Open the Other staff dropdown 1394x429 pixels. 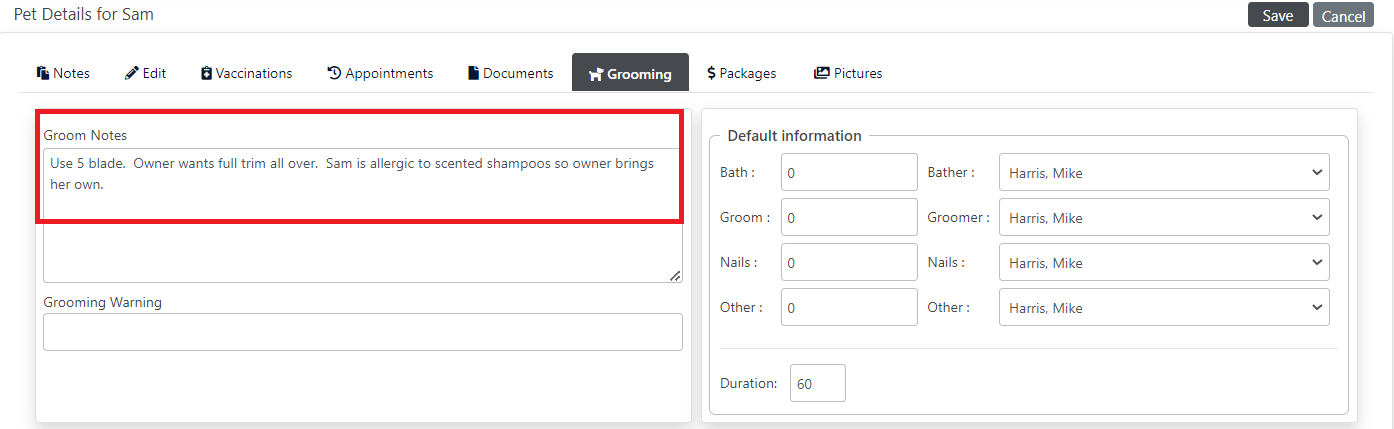click(x=1164, y=307)
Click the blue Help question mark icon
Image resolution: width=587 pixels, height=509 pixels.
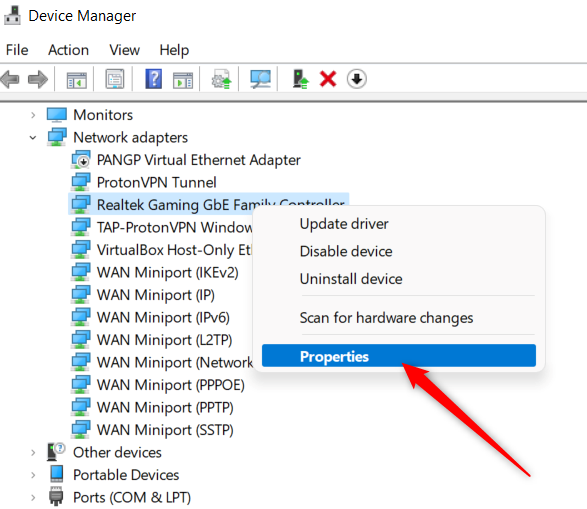[x=154, y=79]
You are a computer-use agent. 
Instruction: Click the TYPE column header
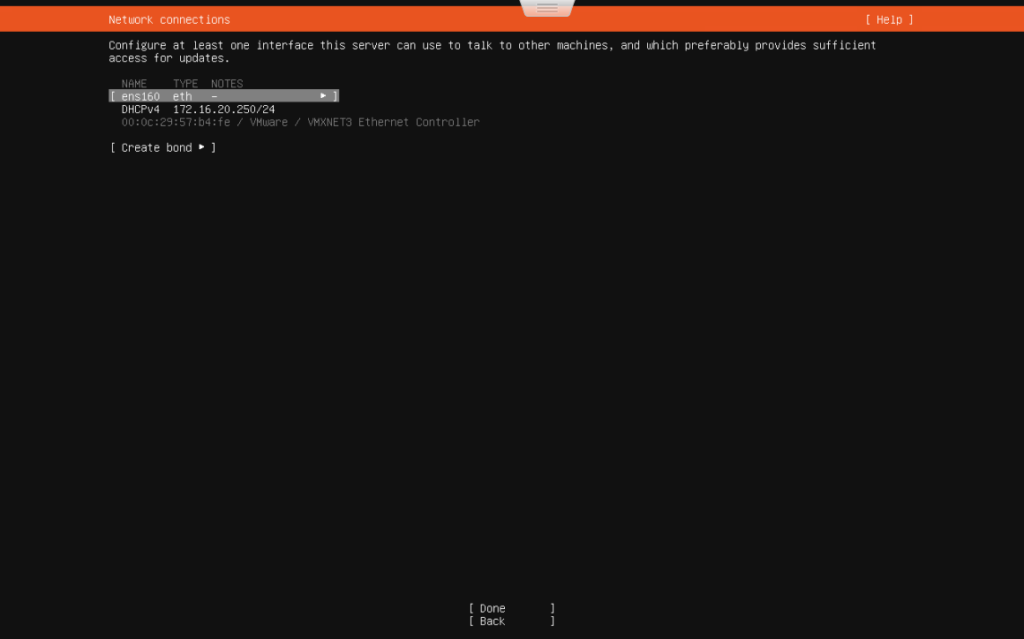(185, 83)
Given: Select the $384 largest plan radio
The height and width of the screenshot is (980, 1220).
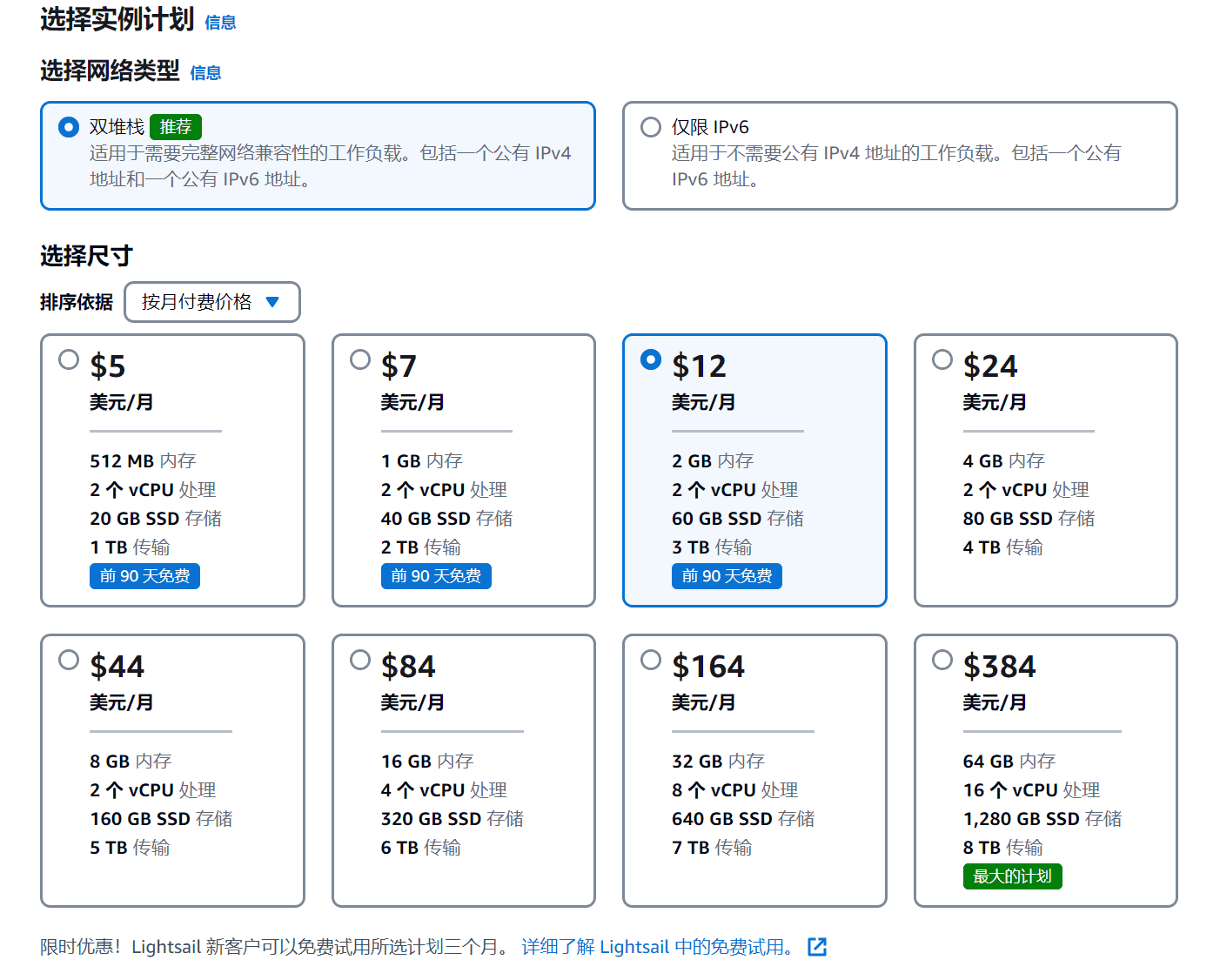Looking at the screenshot, I should 942,660.
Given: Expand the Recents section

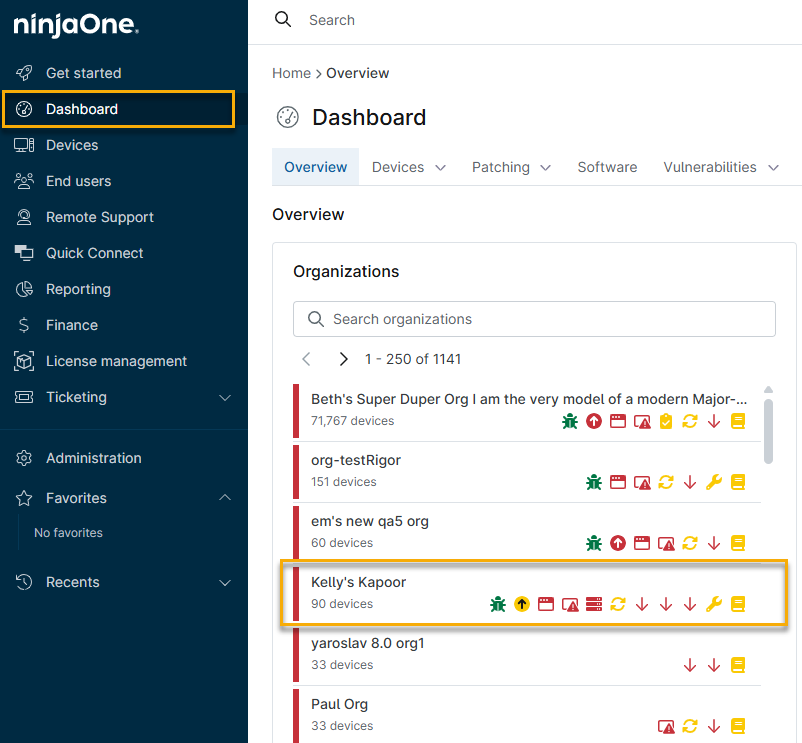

───

• **TASK PROMPT**:
Copy each line above that has the word "Given".

• **OUTPUT OF THE EXERCISE**:
Given: Select the $384 largest plan radio
Given: Expand the Recents section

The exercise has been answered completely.